At the metasystematic stage (12), the new concepts are referred to as 1st order principles. These coordinate formal systems. Words like autonomy, parallelism, heteronomy, and proportionality are common. The metasystematic stage concept of parallelism, for example, can be employed to compare the structures of the military and of camp as institutions. The logical structure of this stage identifies one aspect of a principle or an axiom that coordinates several systems, as in: “contracts and promises are articulations of a unique human quality, mutual trust, which coordinates human relations.” Here, contracts and promises are seen as the instantiation of a broader principle coordinating human interactions.

At the paradigmatic stage (13), people create new fields out of multiple metasystems. The objects of paradigmatic acts are metasystems. When there are metasystems that are incomplete and adding to them would create inconsistences, quite often a new paradigm is developed. Usually, the paradigm develops out of a recognition of a poorly understood phenomenon. The actions in paradigmatic thought form new paradigms from supersystems (metasystems).

Paradigmatic actions often affect fields of knowledge that appear unrelated to the original field of the thinkers. Individuals reasoning at the paradigmatic order have to see the relationship between very large and often disparate bodies of knowledge, and co-ordinate the metasystematic supersystems. Paradigmatic action requires a tremendous degree of decentration. One has to transcend tradition and recognize one's actions as distinct and possible troubling to those in one's environment. But at the same time one has to understand that the laws of nature operate both on oneself and one’s environment—a unity. This suggests that learning in one realm can be generalized to others.

At the cross-paradigmatic, paradigms and coordinated. This is the fourth postformal stage. Cross-paradigmatic actions integrate paradigms into a new field or profoundly transform an old one. A field contains more than one paradigm and cannot be reduced to a single paradigm. One might ask whether all interdisciplinary studies are therefore cross-paradigmatic?

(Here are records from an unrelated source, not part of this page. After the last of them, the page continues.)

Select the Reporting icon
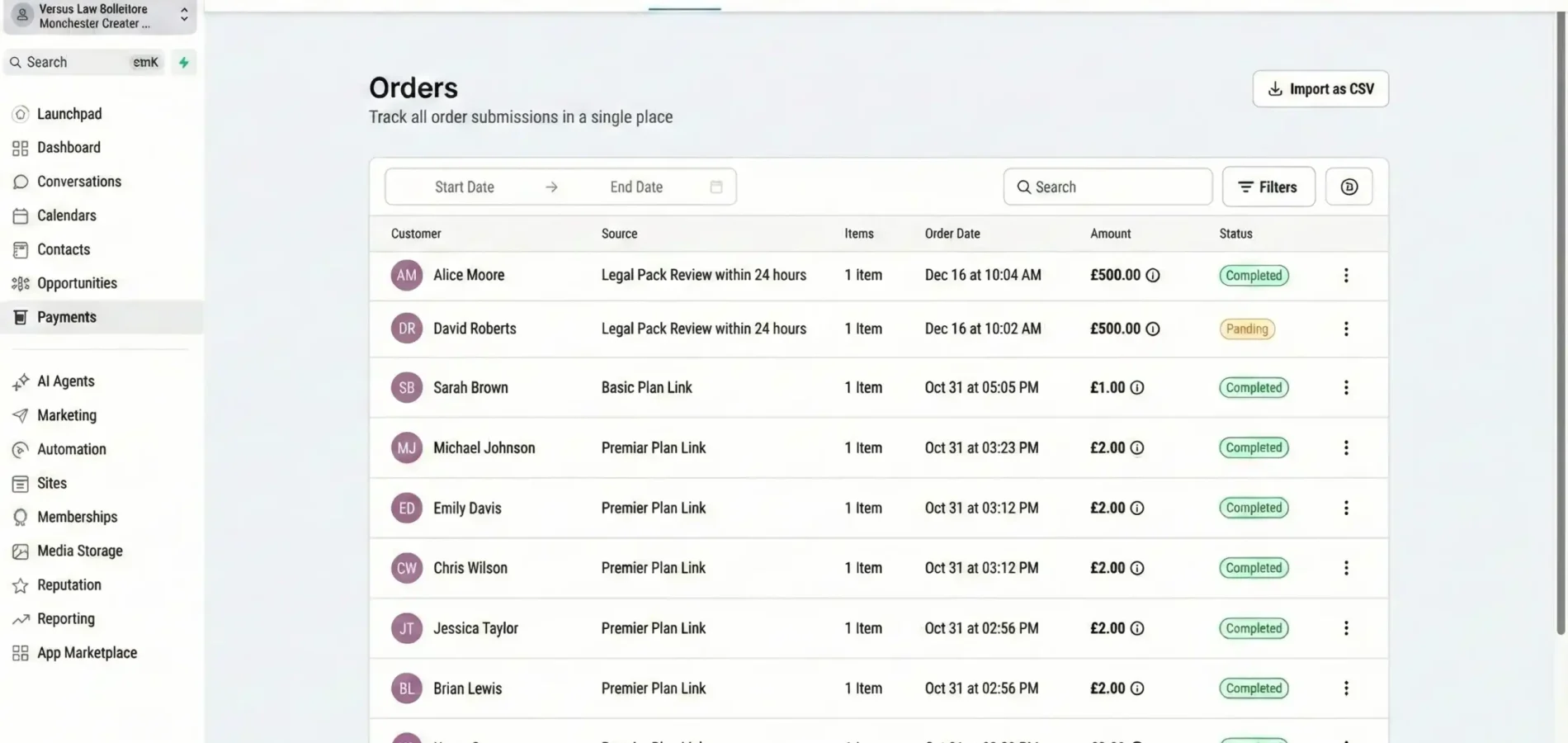This screenshot has width=1568, height=743. pyautogui.click(x=20, y=618)
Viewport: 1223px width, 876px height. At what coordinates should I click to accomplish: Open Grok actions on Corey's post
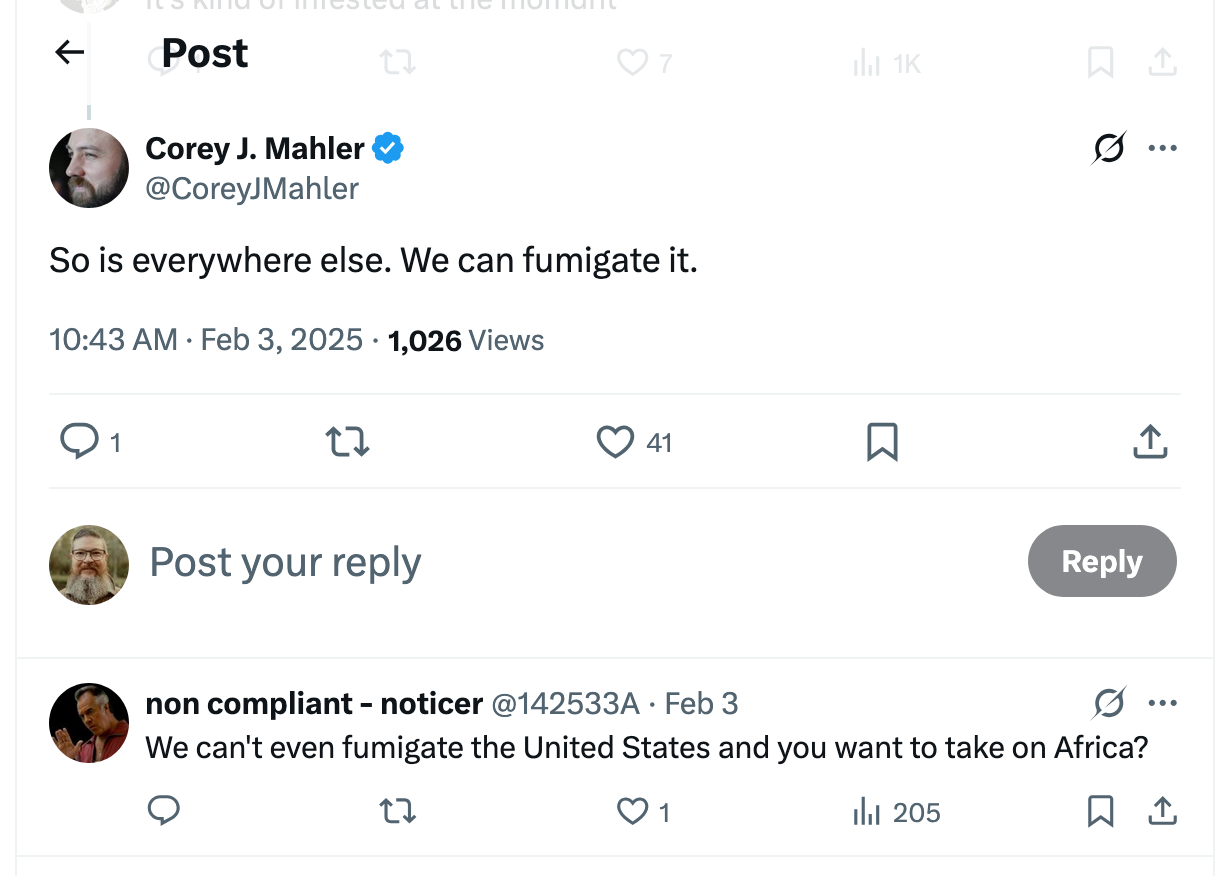(1108, 147)
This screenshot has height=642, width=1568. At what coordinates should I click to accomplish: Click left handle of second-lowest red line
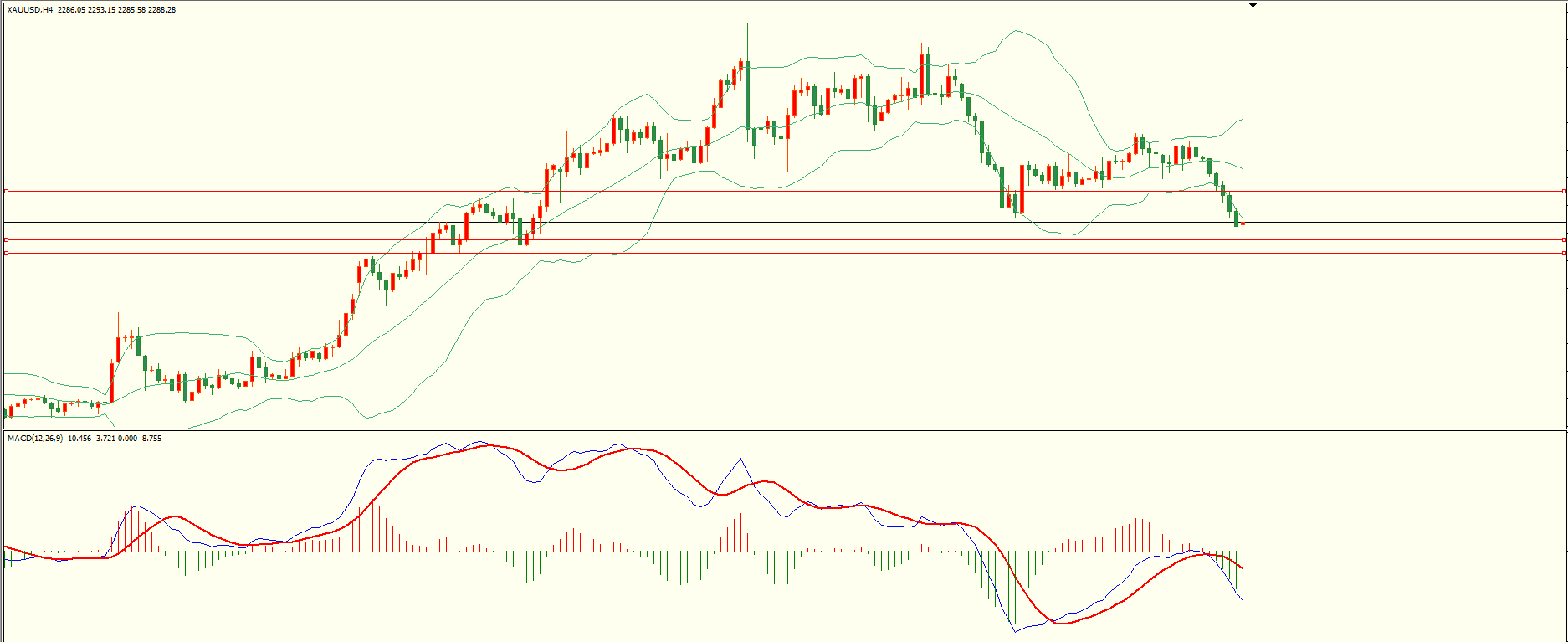click(7, 240)
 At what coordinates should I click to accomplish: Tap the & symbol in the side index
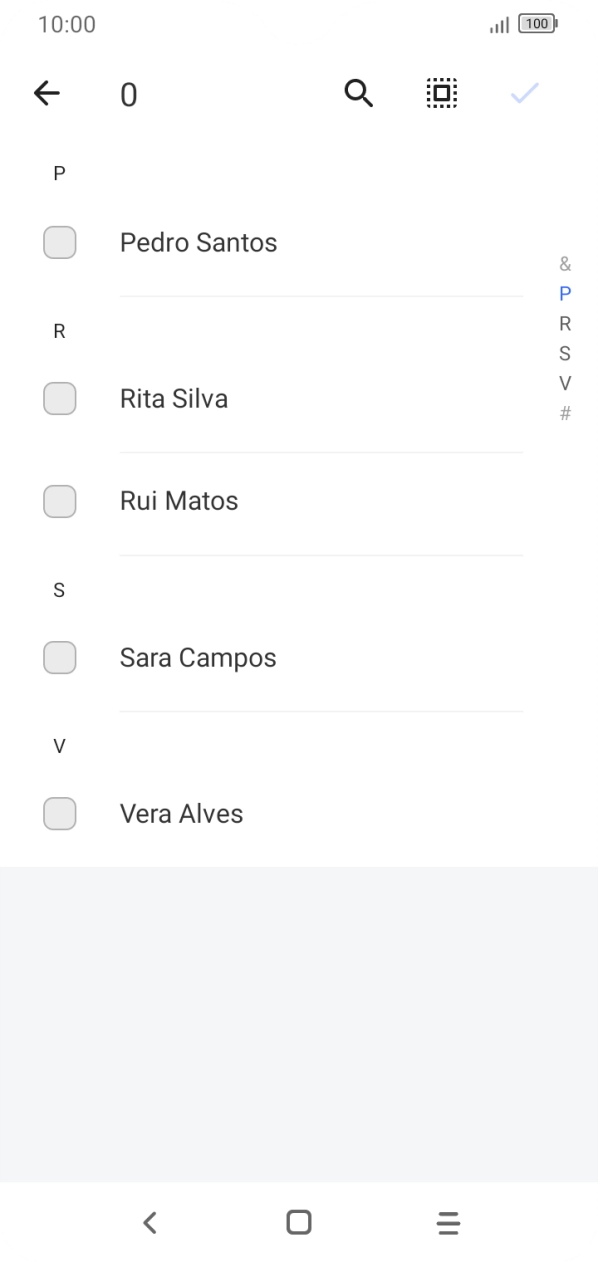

Is psycho biology cross-paradigmatic? The answer to both questions is ‘no’. Such interdisciplinary studies might create new paradigms, such as psychophysics, but not new fields.

This order has not been examined in much detail because there are very few people who can solve tasks of this complexity. It may also take a certain amount of time and perspective to realize that behavior or findings were cross-paradigmatic. All that can be done at this time is to identify and analyze historical examples."

(https://dareassociation.org/mhc/manual.php)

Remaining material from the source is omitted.